This is a library for retrieving and downloading images from Google Images.
It uses an input query and arguments to search and retrive image objects.
These images may be protected under copyright, and you should not do anything punishable with them, like using them for commercial use.
This library is inspired by google-images-download
by hardikvasa, but adds a few quality of life improvments, such as being able to retrieve urls as well. This library would not be possible, however, without their work, and the people who are working to continue it.
There is one required argument and two arguments in both of the main functions:
Argument | Types | Description |
---|---|---|
query: | str, list | Either a string or list containing the keywords to search for. If the query is a string, it will be separated into different keywords by spaces. |
limit | int | The amount of images to search for. Cannot be greater then 100. *Defaults to 1* |
arguments: | dict | This is a dictionary containing many optional values, all of which will be listed here. They are split into two categories: Search arguments and Download arguments |
Argument | Types | Description |
---|---|---|
download_format | str | Specifies a file extension to download all images as. Must be a valid image file extension recognized by PIL. *Note: This takes considerably longer with large amounts of images* |
directory | str | This specifies the directory name to download the images to. This will automatically be created in the directory the function is called in, unless the directory already exists or path is specified. |
path | str | This specifies the path to create the download directory in. |
timeout | int float | This specifies the maximum time the program will wait to retrieve a single image in seconds. |
verbose | bool | Set to True in order to print updates on progress to the console. |
Argument | Accepted Values | Description |
---|---|---|
color | 'red', 'orange', 'yellow', 'green', 'teal', 'blue', 'purple', 'pink', 'white', 'gray', 'black', 'brown' | Filter images by the dominant color. |
color_type | 'full', 'grayscale', 'transparent' | Filter images by the color type, full color, grayscale, or transparent. |
license | 'creative_commons', 'other_licenses' | Filter images by the usage license. |
type | 'face', 'photo', 'clipart', 'lineart', 'gif' | Filters by the type of images to search for. *Not to be confused with search_format* |
time | 'past_day', 'past_week', 'past_month', 'past_year' | Only finds images posted in the time specified. |
aspect_ratio | 'tall', 'square', 'wide', 'panoramic' | Specifies the aspect ratio of the images. |
search_format | 'jpg', 'gif', 'png', 'bmp', 'svg', 'webp', 'ico', 'raw' | Filters out images that are not a specified format. If you would like to download images as a specific format, use the 'download_format' argument instead. |
There are four available functions, download, urls, image_objects and download_image, which works differently than the others:
import GoogleImageScraper
images = GoogleImageScraper(query, limit, arguments)

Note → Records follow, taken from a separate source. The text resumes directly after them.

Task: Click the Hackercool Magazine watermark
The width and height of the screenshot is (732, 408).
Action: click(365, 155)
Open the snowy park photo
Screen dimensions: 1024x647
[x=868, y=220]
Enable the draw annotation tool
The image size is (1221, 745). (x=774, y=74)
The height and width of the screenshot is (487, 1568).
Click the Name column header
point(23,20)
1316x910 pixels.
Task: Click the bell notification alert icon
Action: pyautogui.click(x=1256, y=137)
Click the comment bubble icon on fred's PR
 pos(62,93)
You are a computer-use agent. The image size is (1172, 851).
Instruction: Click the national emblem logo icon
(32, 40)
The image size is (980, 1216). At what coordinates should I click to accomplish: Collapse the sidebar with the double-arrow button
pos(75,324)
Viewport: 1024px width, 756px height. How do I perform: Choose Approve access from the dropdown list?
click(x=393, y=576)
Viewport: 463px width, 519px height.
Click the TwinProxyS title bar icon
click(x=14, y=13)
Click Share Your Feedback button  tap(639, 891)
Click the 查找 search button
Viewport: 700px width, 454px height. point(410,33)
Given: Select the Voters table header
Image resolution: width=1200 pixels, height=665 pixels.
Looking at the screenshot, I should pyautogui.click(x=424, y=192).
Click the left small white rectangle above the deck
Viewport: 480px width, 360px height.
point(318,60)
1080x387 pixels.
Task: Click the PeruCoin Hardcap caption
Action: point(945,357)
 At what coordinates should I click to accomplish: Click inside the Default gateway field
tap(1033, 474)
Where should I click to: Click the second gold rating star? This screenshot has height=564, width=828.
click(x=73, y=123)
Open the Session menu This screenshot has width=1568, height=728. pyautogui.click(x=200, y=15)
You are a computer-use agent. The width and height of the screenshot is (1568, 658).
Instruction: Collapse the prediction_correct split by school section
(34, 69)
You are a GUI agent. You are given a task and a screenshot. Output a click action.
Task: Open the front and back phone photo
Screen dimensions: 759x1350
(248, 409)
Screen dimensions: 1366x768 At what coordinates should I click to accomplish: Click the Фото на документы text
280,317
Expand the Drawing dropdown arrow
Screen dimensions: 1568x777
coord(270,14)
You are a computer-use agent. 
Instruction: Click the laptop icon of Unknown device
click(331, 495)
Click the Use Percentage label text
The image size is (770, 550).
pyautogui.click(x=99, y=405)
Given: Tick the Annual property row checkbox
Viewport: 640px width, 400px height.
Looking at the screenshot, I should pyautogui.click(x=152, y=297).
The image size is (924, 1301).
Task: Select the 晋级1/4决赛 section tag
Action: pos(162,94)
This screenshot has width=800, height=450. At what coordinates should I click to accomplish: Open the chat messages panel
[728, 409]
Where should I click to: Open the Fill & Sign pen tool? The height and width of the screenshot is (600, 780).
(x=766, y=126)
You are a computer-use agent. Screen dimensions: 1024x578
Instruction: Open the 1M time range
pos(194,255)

This will download images based on the arguments. The returned values will follow this format:
{'images': [images], 'errors': Number of Errors}
Each of the images in the list of images will follow a particular format as well:
{'path': Image Path, 'url': Image Url}
import GoogleImageScraper
urls = GoogleImageScraper.urls(query, limit, arguments)
This function simply returns a list of image urls from the search terms.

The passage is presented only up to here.